005. What are Structured Products? – Learn Finance 101
In a world where investors are constantly looking for new ways to invest, structured products could be exactly what they are searching for. Whereas equities are usually tied to the performance of a company or index and bonds have specific rates at which they are paid out, structured products tend to have more flexibility in both their risk and return profiles.
A structured product does not necessarily have a single definition as far as features. Most commonly they involve a package of investments containing some combination of equity, fixed income, and derivatives instruments.
What Does a Structured Product Consist of?

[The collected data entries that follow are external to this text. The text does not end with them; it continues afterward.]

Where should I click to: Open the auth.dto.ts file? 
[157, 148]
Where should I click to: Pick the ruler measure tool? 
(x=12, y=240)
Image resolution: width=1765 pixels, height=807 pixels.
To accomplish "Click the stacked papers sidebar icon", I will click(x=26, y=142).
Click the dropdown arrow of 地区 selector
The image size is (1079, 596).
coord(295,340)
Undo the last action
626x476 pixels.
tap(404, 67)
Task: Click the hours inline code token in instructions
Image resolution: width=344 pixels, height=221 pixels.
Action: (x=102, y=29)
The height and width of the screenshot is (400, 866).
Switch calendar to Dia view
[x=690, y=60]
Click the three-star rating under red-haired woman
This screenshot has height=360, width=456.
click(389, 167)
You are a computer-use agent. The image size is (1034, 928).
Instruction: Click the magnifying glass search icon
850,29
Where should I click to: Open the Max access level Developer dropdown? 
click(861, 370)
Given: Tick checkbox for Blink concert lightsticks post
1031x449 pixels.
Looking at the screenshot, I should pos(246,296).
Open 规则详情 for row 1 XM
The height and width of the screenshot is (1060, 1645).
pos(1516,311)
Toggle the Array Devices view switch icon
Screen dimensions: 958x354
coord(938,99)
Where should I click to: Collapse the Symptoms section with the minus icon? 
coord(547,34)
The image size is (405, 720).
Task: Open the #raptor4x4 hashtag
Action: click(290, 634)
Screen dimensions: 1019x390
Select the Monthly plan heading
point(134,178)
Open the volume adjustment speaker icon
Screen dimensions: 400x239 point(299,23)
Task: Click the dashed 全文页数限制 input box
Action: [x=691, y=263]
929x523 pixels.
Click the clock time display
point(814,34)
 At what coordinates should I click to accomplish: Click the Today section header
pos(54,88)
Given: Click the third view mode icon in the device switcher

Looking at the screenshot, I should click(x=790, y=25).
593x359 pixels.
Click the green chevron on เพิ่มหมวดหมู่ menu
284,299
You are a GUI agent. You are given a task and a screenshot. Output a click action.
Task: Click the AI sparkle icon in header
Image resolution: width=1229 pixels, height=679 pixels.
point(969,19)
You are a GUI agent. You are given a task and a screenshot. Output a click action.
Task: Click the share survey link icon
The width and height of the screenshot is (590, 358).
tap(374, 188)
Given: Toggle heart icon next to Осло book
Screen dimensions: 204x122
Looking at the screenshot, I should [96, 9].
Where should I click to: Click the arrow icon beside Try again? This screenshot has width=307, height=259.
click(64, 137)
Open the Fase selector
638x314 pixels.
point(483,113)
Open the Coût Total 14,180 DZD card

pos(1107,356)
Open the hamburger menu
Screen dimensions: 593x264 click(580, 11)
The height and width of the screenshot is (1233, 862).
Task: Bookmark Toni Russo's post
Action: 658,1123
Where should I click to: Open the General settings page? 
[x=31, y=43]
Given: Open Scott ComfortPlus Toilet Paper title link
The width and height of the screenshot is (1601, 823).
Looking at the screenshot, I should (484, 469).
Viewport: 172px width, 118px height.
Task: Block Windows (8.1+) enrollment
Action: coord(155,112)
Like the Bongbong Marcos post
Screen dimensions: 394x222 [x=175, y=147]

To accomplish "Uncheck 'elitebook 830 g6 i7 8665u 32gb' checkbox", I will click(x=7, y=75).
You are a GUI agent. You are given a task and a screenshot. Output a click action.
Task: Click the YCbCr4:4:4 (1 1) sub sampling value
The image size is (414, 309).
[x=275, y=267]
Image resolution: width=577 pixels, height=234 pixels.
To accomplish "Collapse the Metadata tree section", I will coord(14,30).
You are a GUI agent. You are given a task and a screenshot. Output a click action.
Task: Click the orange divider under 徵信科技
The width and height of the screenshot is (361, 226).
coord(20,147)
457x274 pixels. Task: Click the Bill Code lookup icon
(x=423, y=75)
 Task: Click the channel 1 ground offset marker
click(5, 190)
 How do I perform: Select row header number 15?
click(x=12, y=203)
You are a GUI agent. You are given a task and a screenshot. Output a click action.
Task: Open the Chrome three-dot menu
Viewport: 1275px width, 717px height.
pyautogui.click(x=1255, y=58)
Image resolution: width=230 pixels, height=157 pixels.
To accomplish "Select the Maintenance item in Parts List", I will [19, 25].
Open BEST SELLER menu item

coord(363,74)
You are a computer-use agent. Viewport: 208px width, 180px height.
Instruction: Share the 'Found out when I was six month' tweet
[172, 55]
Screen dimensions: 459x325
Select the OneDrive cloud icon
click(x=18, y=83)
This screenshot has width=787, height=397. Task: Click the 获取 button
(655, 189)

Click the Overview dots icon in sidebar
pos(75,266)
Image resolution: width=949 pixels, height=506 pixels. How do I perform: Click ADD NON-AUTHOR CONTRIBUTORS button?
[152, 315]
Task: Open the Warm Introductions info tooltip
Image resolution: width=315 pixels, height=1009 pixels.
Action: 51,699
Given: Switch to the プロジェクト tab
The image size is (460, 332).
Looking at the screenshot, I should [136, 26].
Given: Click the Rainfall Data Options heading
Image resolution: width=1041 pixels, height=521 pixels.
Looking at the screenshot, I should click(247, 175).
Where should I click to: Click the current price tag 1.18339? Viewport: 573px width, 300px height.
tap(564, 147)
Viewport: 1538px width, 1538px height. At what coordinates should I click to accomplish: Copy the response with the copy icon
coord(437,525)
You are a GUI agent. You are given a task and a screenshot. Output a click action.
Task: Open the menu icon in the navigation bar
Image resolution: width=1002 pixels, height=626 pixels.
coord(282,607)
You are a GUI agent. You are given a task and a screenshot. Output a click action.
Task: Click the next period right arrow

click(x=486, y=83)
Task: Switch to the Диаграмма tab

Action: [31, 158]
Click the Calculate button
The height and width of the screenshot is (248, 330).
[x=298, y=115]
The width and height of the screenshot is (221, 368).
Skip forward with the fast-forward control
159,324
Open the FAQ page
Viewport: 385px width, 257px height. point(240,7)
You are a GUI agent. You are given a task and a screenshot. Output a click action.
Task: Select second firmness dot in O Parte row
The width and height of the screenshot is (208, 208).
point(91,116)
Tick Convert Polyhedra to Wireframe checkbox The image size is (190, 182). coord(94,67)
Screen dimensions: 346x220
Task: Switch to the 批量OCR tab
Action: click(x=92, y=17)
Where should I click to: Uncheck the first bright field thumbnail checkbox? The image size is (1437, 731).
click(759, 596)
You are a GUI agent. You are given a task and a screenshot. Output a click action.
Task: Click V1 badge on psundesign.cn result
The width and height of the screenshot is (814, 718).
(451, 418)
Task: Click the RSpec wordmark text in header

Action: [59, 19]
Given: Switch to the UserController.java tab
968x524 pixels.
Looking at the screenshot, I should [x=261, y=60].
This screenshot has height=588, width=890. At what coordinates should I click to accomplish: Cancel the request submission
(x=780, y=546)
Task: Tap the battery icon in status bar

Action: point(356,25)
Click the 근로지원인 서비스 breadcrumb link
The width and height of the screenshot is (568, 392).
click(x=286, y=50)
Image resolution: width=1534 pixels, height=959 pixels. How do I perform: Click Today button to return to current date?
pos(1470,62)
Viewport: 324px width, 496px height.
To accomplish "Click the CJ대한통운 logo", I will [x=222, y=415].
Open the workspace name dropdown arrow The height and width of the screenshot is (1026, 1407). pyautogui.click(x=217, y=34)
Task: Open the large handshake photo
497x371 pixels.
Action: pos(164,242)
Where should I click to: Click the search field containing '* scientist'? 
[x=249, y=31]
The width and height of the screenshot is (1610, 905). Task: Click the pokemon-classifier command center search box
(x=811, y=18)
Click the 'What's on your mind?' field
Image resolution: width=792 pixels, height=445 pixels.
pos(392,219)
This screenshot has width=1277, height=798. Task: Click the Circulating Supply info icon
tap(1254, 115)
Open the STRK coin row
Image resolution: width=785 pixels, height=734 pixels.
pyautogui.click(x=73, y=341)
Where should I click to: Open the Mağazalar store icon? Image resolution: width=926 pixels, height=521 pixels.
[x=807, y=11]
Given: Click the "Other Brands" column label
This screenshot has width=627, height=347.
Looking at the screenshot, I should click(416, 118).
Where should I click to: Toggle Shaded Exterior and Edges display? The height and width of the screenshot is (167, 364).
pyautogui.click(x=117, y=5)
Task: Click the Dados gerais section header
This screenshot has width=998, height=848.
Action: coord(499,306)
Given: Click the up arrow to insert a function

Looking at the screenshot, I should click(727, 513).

Not every structured product is built the same. They are fully customizable investments that are tailor-made to reach the goals of investors. With that said, they often contain three main components.
1. Fixed Income
This aspect of the product could be bond, collateralized debt, or some other fixed-income product. The idea of the fixed income component is to generate income which is then used to purchase the “derivative” component of the structured product.
2. Underlying Asset
In a structured product, the underlying asset is most often an index fund, an ETF, or any other equity that is traded on the stock market. The goal of this asset is to provide “performance” that will provide a return over the interest rate to the investor.
3. Derivative
A derivative in the case of a structured product is most often an option contract. The derivatives are linked to the underlying asset in step 2. The derivative is what determines how much return the investment will get. The derivative choice will vary depending on risk tolerance, desired rate of return, and more.
Benefits of Structured Products
Compared to traditional investment products, structured products present a few main benefits:
- Capital Protection – depending on the product chosen, the structured products can offer some level of protection to investors and can be used to minimize risk
- Gains during flat markets – structured products are often able to provide sizable gains even when the market is trending sideways
- Access to different markets – structured products can provide investors with access to markets they may not be able to access using traditional investment strategies
- Defined maturity date – investors know the timeframe for the products, providing them peace of mind and the ability to plan
Types of Structured Products
Being that structured products are customized and built by individual banks, there is not a one size fits all category of them. However, there are a few strategies that are commonly used:
1. Capital Protection Product
These products do not provide the sizable returns to investors; however, their risks are minimized and the rate of return is often guaranteed to be a certain rate by the maturity date of the product.
2. Yield Enhancement Product
These notes are somewhat opposite of the capital protection notes. The return of these products will often be much higher, however, the risk is higher as well because the return is based on performance of the underlying instruments.
3. Absolute Notes
An absolute note is somewhat of a combination of the above two. These notes allow the investor to experience gains correlated to the underlying security while still minimizing the risk similarly to the capital protection products. The key is that the upside allowed is usually capped as is the potential downside, preventing massive swings in either direction.
Please note, none of the information on this blog represents the opinion of my employer and all information does not represent a financial advice.